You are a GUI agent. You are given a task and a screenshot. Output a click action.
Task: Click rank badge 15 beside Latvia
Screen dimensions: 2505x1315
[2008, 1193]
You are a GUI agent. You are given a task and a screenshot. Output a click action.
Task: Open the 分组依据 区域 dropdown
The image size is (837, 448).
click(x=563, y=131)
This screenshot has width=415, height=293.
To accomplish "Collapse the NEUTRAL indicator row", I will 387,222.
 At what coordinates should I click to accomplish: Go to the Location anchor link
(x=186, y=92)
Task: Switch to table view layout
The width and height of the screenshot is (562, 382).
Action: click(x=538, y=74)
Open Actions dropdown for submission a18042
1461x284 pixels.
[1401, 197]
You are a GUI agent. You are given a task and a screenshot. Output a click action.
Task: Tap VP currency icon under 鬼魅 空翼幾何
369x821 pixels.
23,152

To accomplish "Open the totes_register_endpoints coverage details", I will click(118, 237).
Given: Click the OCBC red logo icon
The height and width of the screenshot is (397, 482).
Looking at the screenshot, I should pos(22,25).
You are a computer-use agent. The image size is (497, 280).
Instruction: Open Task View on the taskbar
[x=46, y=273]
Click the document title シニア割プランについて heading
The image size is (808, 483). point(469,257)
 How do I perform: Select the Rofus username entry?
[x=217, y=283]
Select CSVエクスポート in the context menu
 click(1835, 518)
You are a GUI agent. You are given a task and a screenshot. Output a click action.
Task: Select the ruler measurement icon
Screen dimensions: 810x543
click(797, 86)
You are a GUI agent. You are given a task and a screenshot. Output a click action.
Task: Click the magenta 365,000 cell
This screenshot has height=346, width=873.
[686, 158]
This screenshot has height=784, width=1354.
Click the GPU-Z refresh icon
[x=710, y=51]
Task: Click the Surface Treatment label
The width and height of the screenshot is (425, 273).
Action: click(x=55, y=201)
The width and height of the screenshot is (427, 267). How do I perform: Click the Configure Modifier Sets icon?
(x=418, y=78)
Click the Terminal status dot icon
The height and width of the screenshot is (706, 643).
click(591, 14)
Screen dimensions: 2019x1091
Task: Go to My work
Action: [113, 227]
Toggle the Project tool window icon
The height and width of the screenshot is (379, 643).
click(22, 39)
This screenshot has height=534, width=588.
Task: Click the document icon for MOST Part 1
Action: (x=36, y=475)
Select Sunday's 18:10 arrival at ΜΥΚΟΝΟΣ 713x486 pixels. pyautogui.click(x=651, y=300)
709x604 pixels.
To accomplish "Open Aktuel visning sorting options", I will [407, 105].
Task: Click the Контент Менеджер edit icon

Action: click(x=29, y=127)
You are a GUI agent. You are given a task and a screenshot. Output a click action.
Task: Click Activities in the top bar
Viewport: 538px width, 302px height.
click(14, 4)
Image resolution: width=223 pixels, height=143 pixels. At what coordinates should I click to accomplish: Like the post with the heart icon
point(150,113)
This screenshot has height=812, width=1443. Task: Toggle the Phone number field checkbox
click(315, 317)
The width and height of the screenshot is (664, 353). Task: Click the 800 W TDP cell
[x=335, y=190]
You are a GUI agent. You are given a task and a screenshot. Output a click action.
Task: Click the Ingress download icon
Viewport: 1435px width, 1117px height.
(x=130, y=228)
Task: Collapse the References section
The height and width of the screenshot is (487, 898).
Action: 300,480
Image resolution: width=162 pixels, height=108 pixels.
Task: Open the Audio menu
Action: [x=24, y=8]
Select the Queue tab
________
| DO THIS |
Give the listing from the line that contains "The width and height of the screenshot is (427, 267)." through the line that contains "(x=418, y=78)" as a Markdown table with columns Row and Line, leaving out blank lines.

| THE OUTPUT |
| Row | Line |
|---|---|
| 1 | The width and height of the screenshot is (427, 267). How do I perform: Click the Configure Modifier Sets icon? |
| 2 | (x=418, y=78) |